── MATERIAL FOR THIS TASK ──

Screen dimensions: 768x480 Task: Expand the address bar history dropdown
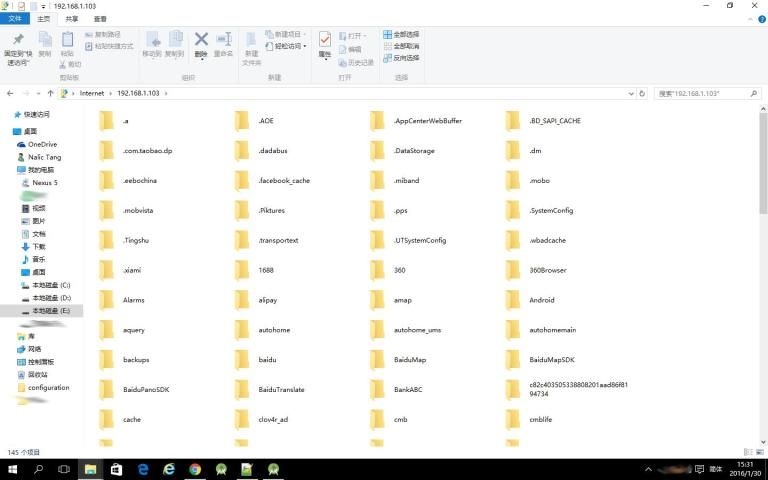tap(632, 93)
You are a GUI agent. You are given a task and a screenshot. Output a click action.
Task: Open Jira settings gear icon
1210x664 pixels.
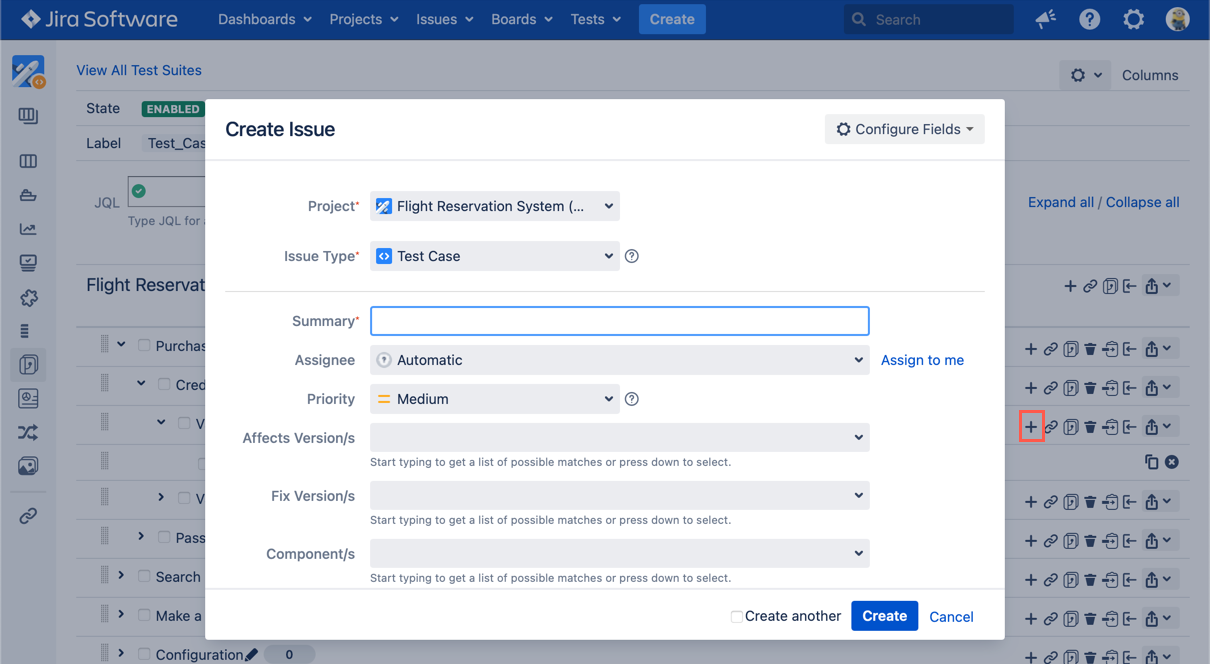(1133, 19)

───

* _REQUIREMENT_: Exact copy, no images: rewrite the entire listing above.

* _TASK SOLUTION_:
Screen dimensions: 768x480 Task: Expand the address bar history dropdown
tap(632, 93)
You are a GUI agent. You are given a task and a screenshot. Output a click action.
Task: Open Jira settings gear icon
1210x664 pixels.
(1133, 19)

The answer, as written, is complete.